I can surmise who John’s “our Struggle” did not include, based on how he described their struggle to Abigail. He had heard that “children and Apprentices were disobedient—that schools and Colleges were grown turbulent—that Indians slighted their Guardians and Negroes grew insolent to their Masters,” John complained to Abigail. And now women “were grown discontented.” Their struggle was his problem. Their struggle was not his struggle. And his struggle was the struggle of the so-called American Patriots.
As we know all too well today, wealthy white American men did not stop rebelling when they won the American Revolution, when they gained the power to protect their declared independence. They continued to rebel to keep their power. They, “the Patriots.” The rest of us have continued our rebellions because we have yet to gain the power to be free. The resisting rest of us, “the unpatriotic.”

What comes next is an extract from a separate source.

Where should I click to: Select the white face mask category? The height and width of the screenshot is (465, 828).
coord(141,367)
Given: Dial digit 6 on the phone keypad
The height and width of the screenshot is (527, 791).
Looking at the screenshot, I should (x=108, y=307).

On this Fourth of July, the rest of us—and our wealthy white male allies—should be celebrating our ongoing struggles for freedom and not celebrating as if we are free. We should be celebrating our disobedience, turbulence, insolence, and discontent about inequities and injustices in all forms. We should be celebrating our form of patriotism that they call unpatriotic, our historic struggle to extend power and freedom to every single American. This is our American project.
Because power comes before freedom, not the other way around. Power creates freedom, not the other way around. We can’t be free unless we have power. Freedom is not the power to make choices. Freedom is the power to create choices. And to have the power to shape policy is the power to create choices. That is why power is in the hands of the policy maker.

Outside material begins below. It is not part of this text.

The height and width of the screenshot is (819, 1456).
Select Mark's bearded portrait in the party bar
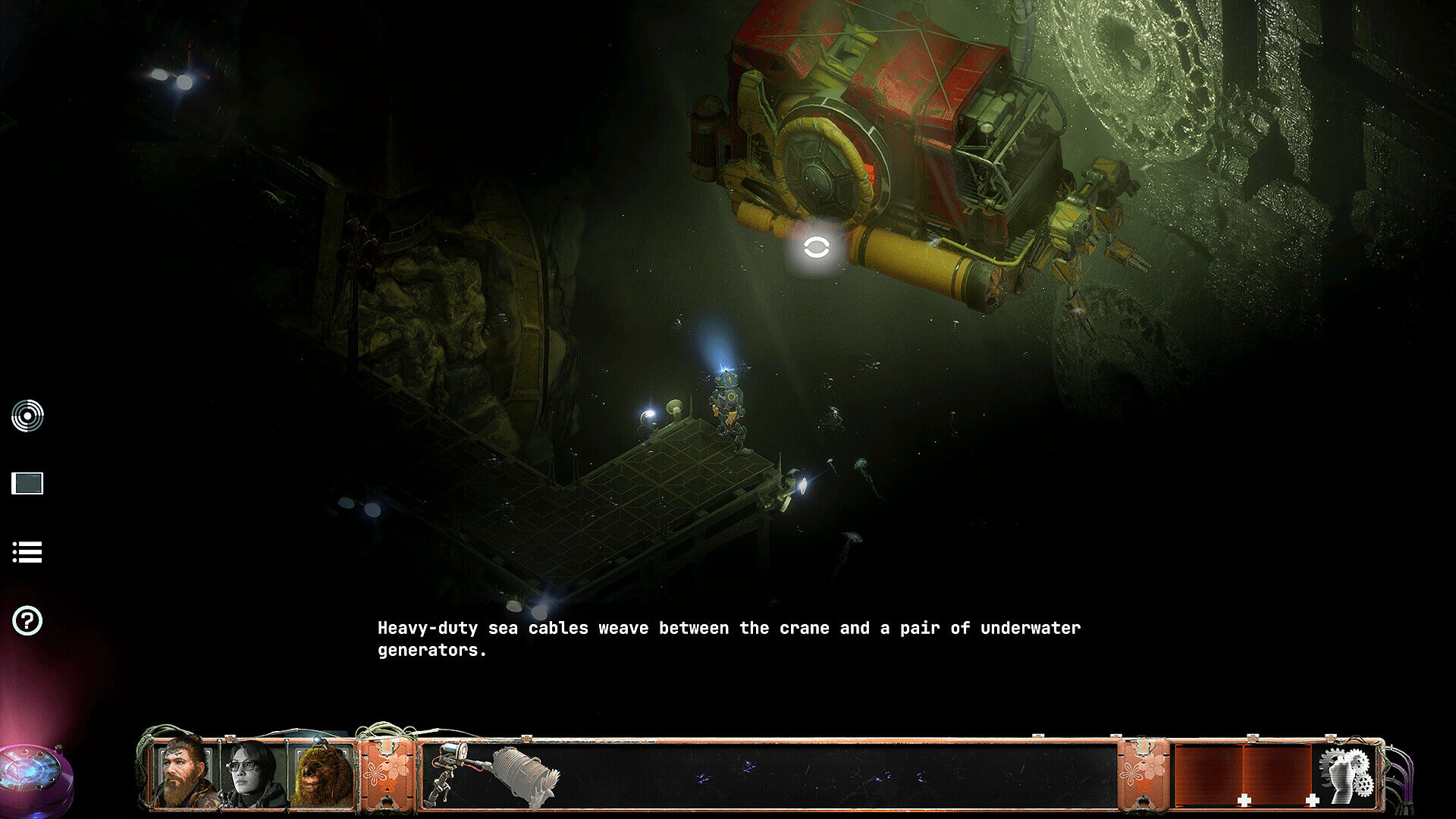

English power created the choices and policies that the white Founding Fathers were forced to abide by, which they rebelled against, just as American power created the choices and policies that the rest of us were forced to abide by, which we’ve since rebelled against. Only power gave those rich white American men freedom from the rich white British men.
Power freed them to trade with merchants and planters outside the British Empire. They could buy and sell slave-grown and manufactured products from anyone. They were no longer absolutely subjected to British capital and merchants and taxes and laws. The 13 colonies were no more, even though Abigail Adams’s Ladies, my enslaved ancestors, working-class whites, and Native Americans were, in many ways, still colonized after the founding of the United States. Only power will one day give the rest of us freedom within this nation founded by white men, for white men, as those white men have said repeatedly.
Our American project is not built on the idea that we became free in 1776 or any year thereafter, but that we are fighting for freedom, oftentimes from the economic and political interests that became free on 1776. Take the African American fight for freedom that did not end when chattel slavery or Jim Crow formally ended or civil and voting rights formally began. A group of African Americans, who were no longer enslaved around Savannah, Georgia, told Lincoln-administration officials on January 12, 1865, that freedom is “placing us where we could reap the fruit of our own labor, and take care of ourselves.” They demanded land to be free.